■ What the task asks ■
In the entries below, how many lines hold the word "table"? Answer with the number only.

■ Exercise inputs ■
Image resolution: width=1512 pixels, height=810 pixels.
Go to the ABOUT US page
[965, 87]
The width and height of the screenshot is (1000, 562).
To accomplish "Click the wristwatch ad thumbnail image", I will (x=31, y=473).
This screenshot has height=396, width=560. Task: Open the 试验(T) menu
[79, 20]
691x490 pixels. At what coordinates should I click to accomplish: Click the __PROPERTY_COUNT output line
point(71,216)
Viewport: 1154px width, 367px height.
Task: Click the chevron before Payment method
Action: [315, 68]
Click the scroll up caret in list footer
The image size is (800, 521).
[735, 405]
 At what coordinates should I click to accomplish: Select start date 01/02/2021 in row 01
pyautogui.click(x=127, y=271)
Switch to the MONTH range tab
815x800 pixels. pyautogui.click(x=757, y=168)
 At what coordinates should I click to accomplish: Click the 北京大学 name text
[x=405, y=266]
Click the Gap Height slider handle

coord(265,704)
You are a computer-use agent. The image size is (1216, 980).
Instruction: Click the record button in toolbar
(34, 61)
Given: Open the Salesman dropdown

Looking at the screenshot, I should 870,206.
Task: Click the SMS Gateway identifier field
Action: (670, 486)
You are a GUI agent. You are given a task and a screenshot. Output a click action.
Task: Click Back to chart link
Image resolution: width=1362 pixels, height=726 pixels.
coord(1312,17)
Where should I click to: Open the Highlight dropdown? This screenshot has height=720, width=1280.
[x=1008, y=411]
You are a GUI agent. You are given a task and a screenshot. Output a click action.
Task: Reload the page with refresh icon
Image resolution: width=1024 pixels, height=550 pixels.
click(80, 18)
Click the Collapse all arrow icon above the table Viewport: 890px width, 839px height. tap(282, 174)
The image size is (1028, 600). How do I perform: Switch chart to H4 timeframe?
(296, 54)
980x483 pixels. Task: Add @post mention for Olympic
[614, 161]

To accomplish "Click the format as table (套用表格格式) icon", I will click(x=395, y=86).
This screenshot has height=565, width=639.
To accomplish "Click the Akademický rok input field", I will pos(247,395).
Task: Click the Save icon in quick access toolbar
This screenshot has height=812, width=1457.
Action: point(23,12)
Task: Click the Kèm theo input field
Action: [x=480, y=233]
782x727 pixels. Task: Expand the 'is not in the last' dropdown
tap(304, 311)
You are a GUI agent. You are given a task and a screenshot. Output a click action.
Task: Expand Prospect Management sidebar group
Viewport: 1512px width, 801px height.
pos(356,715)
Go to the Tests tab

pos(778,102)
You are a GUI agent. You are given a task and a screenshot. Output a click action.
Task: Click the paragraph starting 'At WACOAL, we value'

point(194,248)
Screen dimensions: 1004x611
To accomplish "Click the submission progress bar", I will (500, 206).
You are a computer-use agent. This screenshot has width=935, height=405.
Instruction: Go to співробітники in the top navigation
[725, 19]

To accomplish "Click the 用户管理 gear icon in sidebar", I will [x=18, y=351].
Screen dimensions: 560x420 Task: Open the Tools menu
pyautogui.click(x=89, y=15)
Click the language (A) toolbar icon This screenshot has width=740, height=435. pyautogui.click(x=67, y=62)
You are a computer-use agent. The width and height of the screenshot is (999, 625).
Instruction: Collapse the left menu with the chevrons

■ Task output ■
2